ゲリオ さんの感想・評価
3.4
物語 : 2.0
作画 : 4.5
声優 : 4.5
音楽 : 3.5
キャラ : 2.5
状態:観終わった
雰囲気はあるけど実は中身は無い
動画工房制作の良質アニメーションと実力派の声優さんたちのお陰で重厚なムードを匂わせつつも、ぶっちゃけストーリー自体は特段大したことないアニメだった。
ごく普通のフリーターの男が理由もなく10代の少女に一目惚れされるお話。
一方で主人公自身は大学時代の同級生にお熱なので少女の思いに応えず、ズルズル進展のない日々を過ごしていく中身の薄さ。
ジャンル的には「ラブコメ」ではなく「ラブストーリー」に該当するんだろうけど、ストーリー性はあまり感じられなかったが、こんな内容でも今更アニメ化したってことは一応は当時話題になった作品なんだろうな~。
なんたって原作は1998年に連載がスタートした歴史がある作品である。
舞台は00年代初めの日本。携帯電話をまだ全員が持ってなかったり、街のいたるところでタバコを吸えたり…そこまで古くはないが最近でもない微妙な時代設定。
こんな時代があったなぁという気持ちにさせられた。
雰囲気は大変素晴らしい作品であった。
本作の主要キャラクターは魚住リクオを主人公に、シナコとハルという2人の女性をWヒロインにした形式。
自分は完全にハル派だったけど。
なぜってシナコさんが凄く面倒くさい女性に映ったからだ。
高校(中学だっけ?)時代に死んだ幼馴染を未だ引きずってるのもだし、一度は自分で振ったくせにリクオが他の女性と居るとイライラしやがるのもだし、これ絶対地雷女やんけ!
極めつけは「うち来ない?」と玄関まで誘っておいて「やっぱり帰って」である!!
一方でハルちゃんは純粋で素直に可愛い子ではあったのだが、主人公に恋をした理由が一目惚れという設定はあまりに捻りが無いのではないかと。
昔の漫画だから許されてるかもだが、今じゃありえないの一言で終わる。
なんでもいいから恋のきっかけとなるエピソードを組めば良かったのに、そうしなかったのは「一目惚れ」がトレンディな時代だったんだろうかね?
現実にはそんなこと絶対に起こりえないと思うが。
男キャラに関しては、美少女から奇跡的な一目惚れをされながら、違う女性を追い続けるリクオ。
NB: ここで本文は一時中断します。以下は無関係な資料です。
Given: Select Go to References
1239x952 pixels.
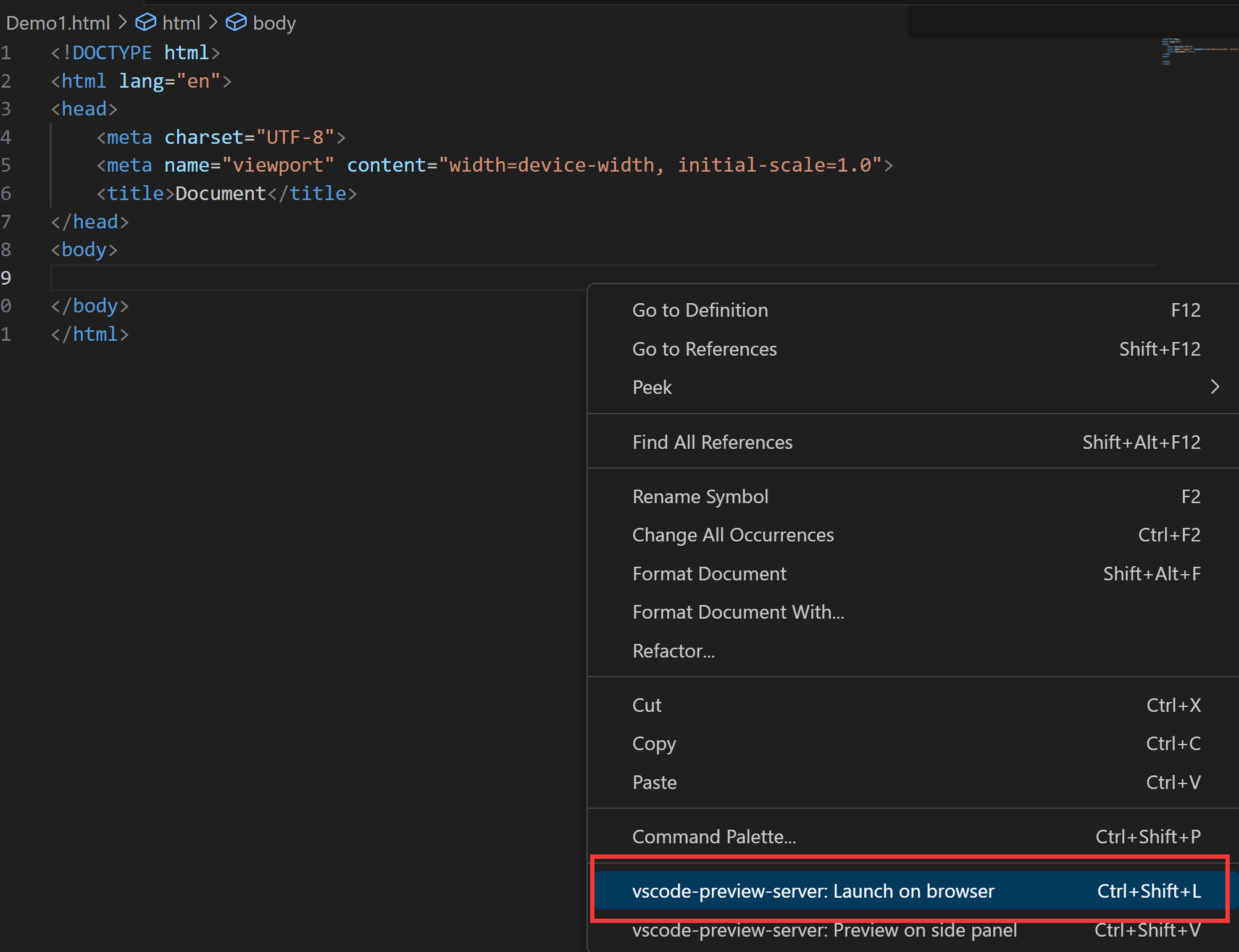Looking at the screenshot, I should point(704,349).
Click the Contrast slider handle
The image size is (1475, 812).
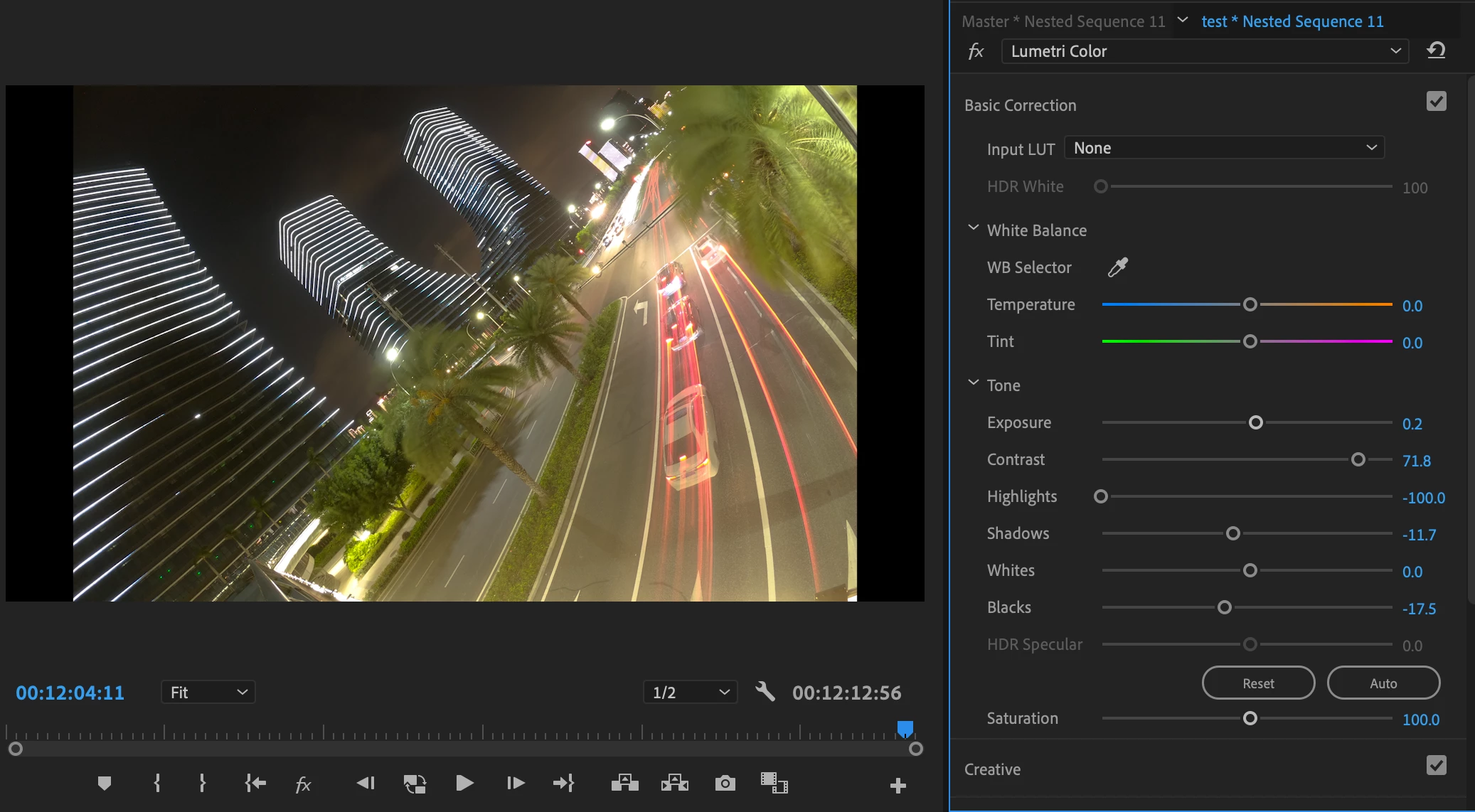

どんな男かといえば、特別イケメンというわけでもなく大学卒業しても定職に付かない冴えない主人公。
そして安全ピンを耳に刺してる頭のおかしいロウ君とかいう小僧。こちらはもはや単なるストーカーで将来が不安視されるレベル。そして声が今やウザキャラを演じれば無敵の花江夏樹きゅん。
思い返せば男も女もしょーもないキャラばかりだった気がしてきた。
ごく普通の男女の恋愛群像劇って言えば聞こえは良いが。
ちなみに本作は全12話できっちりと恋愛模様に終止符が打たれたので、そこは良かった。
ただ、最終話で「そんな大どんでん返しになるんかーい」って視聴者全員がツッコむことになったと思うけど。
まぁ、キャラ全員が一応幸せな結末を迎えることは出来たのでスッキリはしてる。
今までの1~11話はなんだったんだってことだけ抜きにすればであるが…。
最も印象に残ったシーンはリクオとシナコが付き合ってることを目撃してしまったハルが、耐え切れずに落涙した11話のシーンだろうか。
あそこはさすがに見ていて胸が張り裂けそうになりましたわ。
このシーン含め、このアニメの評価の7~8割はストーリー面ではなく、声優さんやアニメ制作サイドさんの演出力によるものだという気がしてきた。
とりあえず内容よりも映像や雰囲気が素晴らしかった佳作アニメです。